La boussole utilisée en navigation, appelée compas, n'indique généralement pas le Nord magnétique, mais le Nord compas, direction à laquelle il faut apporter encore une autre correction (appelée la déviation du compas), afin de retrouver la direction du Nord magnétique.
La déclinaison magnétique d'un lieu est fournie sur les cartes détaillées (1/50000 ou 1/25000) de la région. Sur les cartes marines et aéronautiques est également fournie une estimation de sa variation annuelle (par exemple diminution de 6' par an). Pour certaines applications modernes (aviation...), on utilise plutôt un magnétomètre, qui mesure les trois composantes du vecteur champ magnétique.
Le paléomagnétisme
On distingue l’archéomagnétisme, fondé sur l'étude des traces de champ magnétique fixées dans les objets archéologiques (briques, céramiques, etc.), du paléomagnétisme fondé sur l'analyse des variations du champ magnétique enregistrées par les roches. Lors de la solidification « rapide » d'un matériau (cuisson d'une poterie, éruption volcanique...), les dipôles magnétiques qu'il contient se retrouvent figés, donnant ainsi un instantané de la direction du champ magnétique terrestre. Les travaux de Xavier Le Pichon dans les années 1970, ont permis de mettre en évidence le phénomène de dérive des continents, à partir de l'étude de la variation du champ magnétique terrestre enregistrée au niveau des dorsales médio-Atlantique. On a ainsi pu découvrir que le champ magnétique terrestre a subi de multiples inversions de polarité au cours des millions d'années.
L'exploration minière
La prospection minière constitue un des grands domaines d'application de l'étude du géomagnétisme. Différentes roches possédant différentes aimantations, la valeur de l'intensité du champ magnétique terrestre s'en trouve modifiée. Il est ainsi possible d'obtenir une carte des structures en profondeur, selon les variations d'aimantation des roches.

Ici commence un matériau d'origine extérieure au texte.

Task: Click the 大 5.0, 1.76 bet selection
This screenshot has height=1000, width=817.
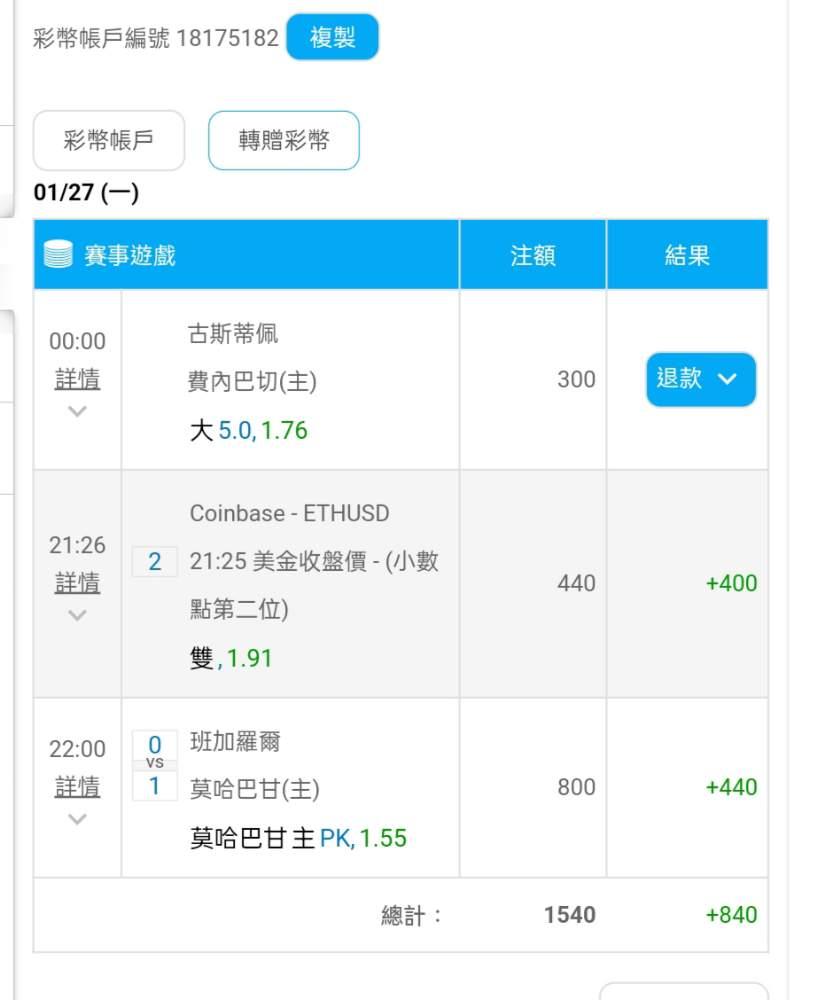Action: click(248, 431)
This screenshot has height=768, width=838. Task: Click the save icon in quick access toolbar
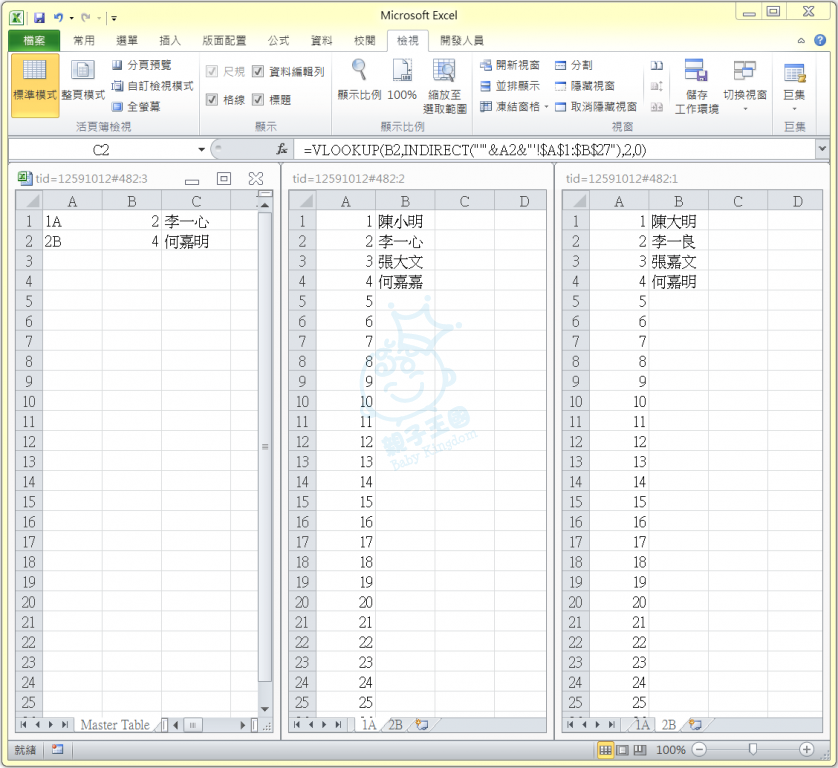39,17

Un bouclier protecteur pour la vie
Le champ magnétique terrestre joue un rôle essentiel dans le développement de la vie sur Terre, en déviant les particules mortelles du vent solaire formant ainsi les aurores boréales et australes. Les scientifiques observent toutefois une diminution du champ magnétique terrestre, l'anomalie magnétique de l'Atlantique sud en étant le signe le plus spectaculaire.
Le noyau externe (liquide) qui génère le champ magnétique terrestre global, se refroidit très lentement. Le noyau interne (solide) grossit par la solidification du métal liquide du noyau externe en contact avec le noyau interne. Il est estimé que le noyau externe sera (presque) entièrement solidifié dans quelques milliards d'années, et qu'en conséquence le champ magnétique global aura alors disparu. La Terre présentera alors des conditions comparables à celles que présentent Vénus actuellement, sans champ magnétique global.
Un des moyens de guidage d'animaux migrateurs
De nombreux animaux grands migrateurs terrestres (ex. : oiseaux) ou aquatiques (ex. : tortues marines) semblent dotés d'une pe****tion fine du champ magnétique terrestre, même si d'autres sens interviennent lors des migrations. Par exemple les tortues caouanne sont sensibles à la latitude en fonction du champ magnétique terrestre et de son inclinaison. Ainsi de très jeunes tortues de cette espèce placées, peu après leur éclosion, en bassin reproduisant des conditions de champ magnétique d’autres régions (Porto Rico et Cap-Vert, situés sur leur route migratoire habituelle à la même latitude (20 ° N), mais à des longitudes différentes) se sont rapidement orientées dans la direction qu’elles prendraient dans cet environnement (respectivement vers le NE et vers le SE).